Wednesday, May 23, 2012

Student Loan Discolsure - hahahahaha

       The New York Times, we need to have a little talk about your Editorial of May 22, 2012, "Full Disclosure for Student Borrowers."  In this editorial, the paper states that outstanding student debt is a huge problem in America.  (Which it is, as more money is owed in America on Student Loans than on Credit Cards, and Student Loans cannot be discharged in bankruptcy - but I digress)  The editorial goes on to describe a student who has no hope of paying her $120,000 in undergraduate loans, and states that the remedy for this student loan crisis is to make sure that colleges and universities are up front and clear about what loans are, what grants are, and what repaying a loan is going to look like.
      The last three sentences of the editorial sum up the New York Times' thesis nicely:


          Congress should also require schools to provide in-depth, annual loan counseling to students and set criteria for the information that must be provided. All schools should be required to disclose annually the average debt load of their graduates.  Before students borrow to pay for their education, they need to understand the obligations they are taking on, and how long it will take to pay them off.

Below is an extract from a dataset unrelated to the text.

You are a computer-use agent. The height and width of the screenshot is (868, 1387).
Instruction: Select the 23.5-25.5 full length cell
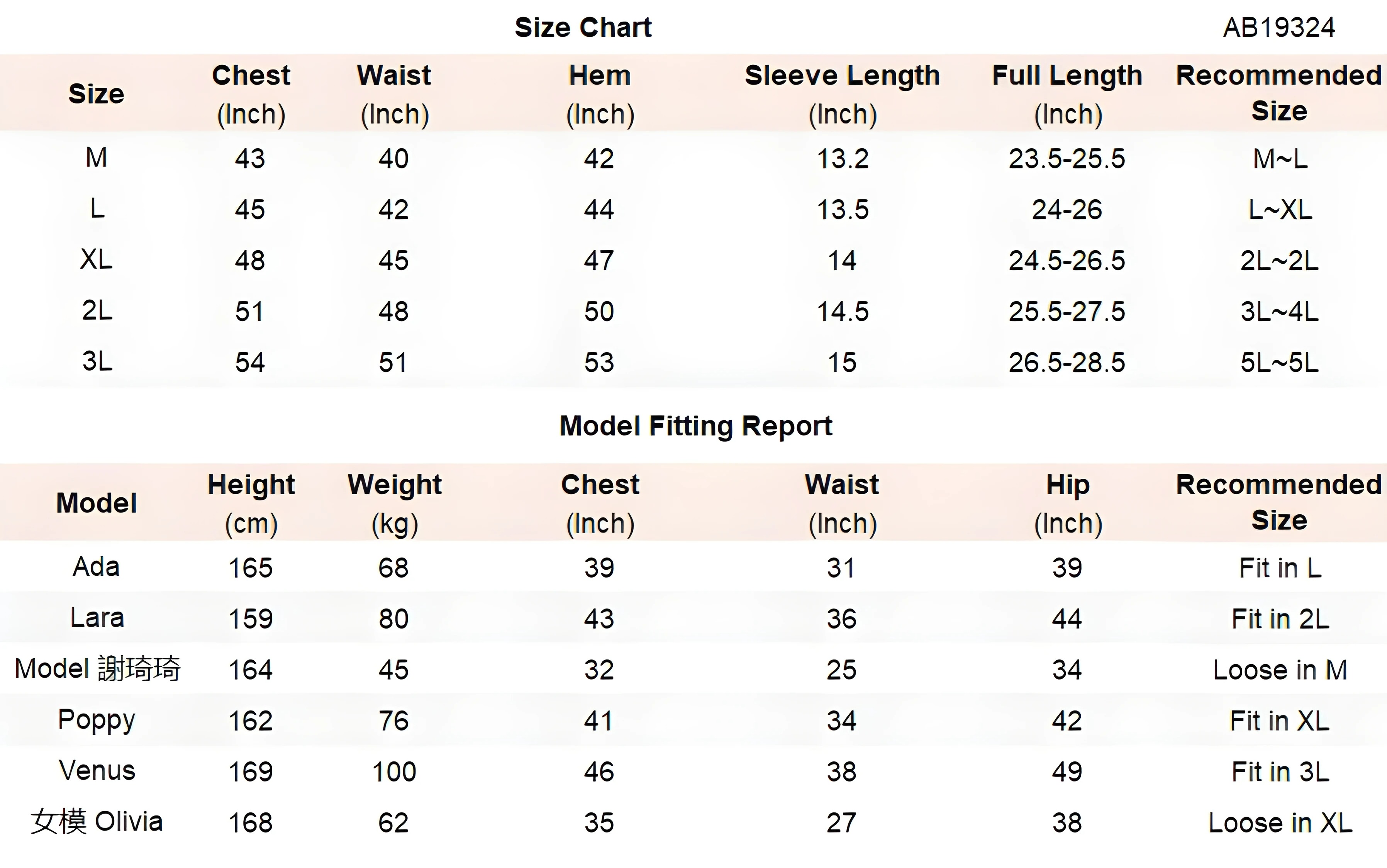(1067, 159)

Don't get me wrong, I completely agree.  Students and their families should be much better informed, and annualy informed, about the loans they are taking out.  I agree.
       But that's not the real problem.  The REAL problem is that a college education costs far and away more than it ever did before, and far and away more than it should.  I am 30 now, and I went to college in the fall of 2000, when I was 18.  I was very lucky to have been accepted by a highly selective private college, and I could not be more devoted to the place - which I absolutely loved and still love.  When I first matriculated, it cost around $32,000 a year.  I had everything you could ask for.  Small classes where the professors knew my name.  There was a recreational gym nicer than any gym I could afford now.  There were outstanding lab facilities, the grounds were spotless, the library well funded.  I studied abroad in London for a semester for the same price as normal tuition.  There were countless sports teams, there were countless campus plays.  My senior year I lived in a townhouse, which was owned by the college and for which my parents paid regular dorm fees, that had 2 bathrooms, 1 full kitchen, cable tv, and a washer/dryer - all for 4 students.  I had everything.  We couldn't go half a week without a famous speaker coming to campus to talk to us or an amazing band or arts organization coming to perform. I only wish I'd taken advantage of it all at the time!
       So here's how it is now.  That $32,000 a year is, adjusted for inflation, now around $41,600 in 2012 dollars.  Ok, fine.  That's a gigantic pile of money.  True.  However, the actual fees at my beloved alma mater will be almost $56,000 for the upcoming school year.  What is that extra $14,400 per year buying?  I, honestly, don't have the faintest idea.  Smarter and better informed folks than I have spilled plenty of ink trying to figure that one out.
       The real problem isn't loans, although providing loan counseling and making them dischargeable in bankruptcy would ease the burdens of many.  The real problem is that (for virtually all but the richest Americans) income is not increasing relative to inflation, and the cost of college is increasing much faster than inflation.  Higher education costs are just taking up more and more of a family's budget.  It just can't keep going on forever until a college education for one child requires average income parents to save 30% of their salaries for 18 years.  It just can't.  Cancelling the cable tv (as one NYT editorial online commenter suggested) isn't going to enable families to save enough.  We, as a society, need to make sure that any qualified student, regardless of his or her parents' income, has the opportunity to earn a college degree without crippling debt.
       The other issue at hand is that 18 year olds, kids who have been told for 18 years that they will fly as high as their dreams, are not going to be good judges of their own abilities to pay loans back.  It doesn't matter how much disclosure they get.  Their parents are often even more clueless.  Of course every parent thinks his or her little darling is going to get a high paying job at 22 or go on to medical school.  He was on the football team!  She was editor of the year book!  If a bank wouldn't loan an 18 year old $120,000 to start a business, why would the federal government loan her $120,000 to go to school to get a BA in anthropology?  Heck - a bank wouldn't give an unsecured loan to an 18 year old for $23,300 (the average student loan amount) to start a business. 
        Yes, disclosure about student loans would help.  I don't disagree.  But the real problem is the soaring cost of higher education.  Kids (and they are kids) will continue to take out these loans, because that's the only choice they have to get an education.  And let's not kid ourselves, the vast majority of good, physically safe, and well paying jobs go to college graduates.  Some of these kids will take out as much in loans as the forces that be let them.  And many of those who borrow much more responsibly will never be able to pay their loans back.  If you tell an 18 year old and his parents that he's going to need to get a job that pays $75,000 a year after graduation to pay his loans back and, um, eat - he'll still take out the loans, because they think he'll be one of the few to get that $75,000 a year job at the age of 22.  It's magical thinking - and WE ALL suffer from it.
       I appreciate that you are paying attention to the Student Loan crisis, The New York Times.  But you missed the target with this one.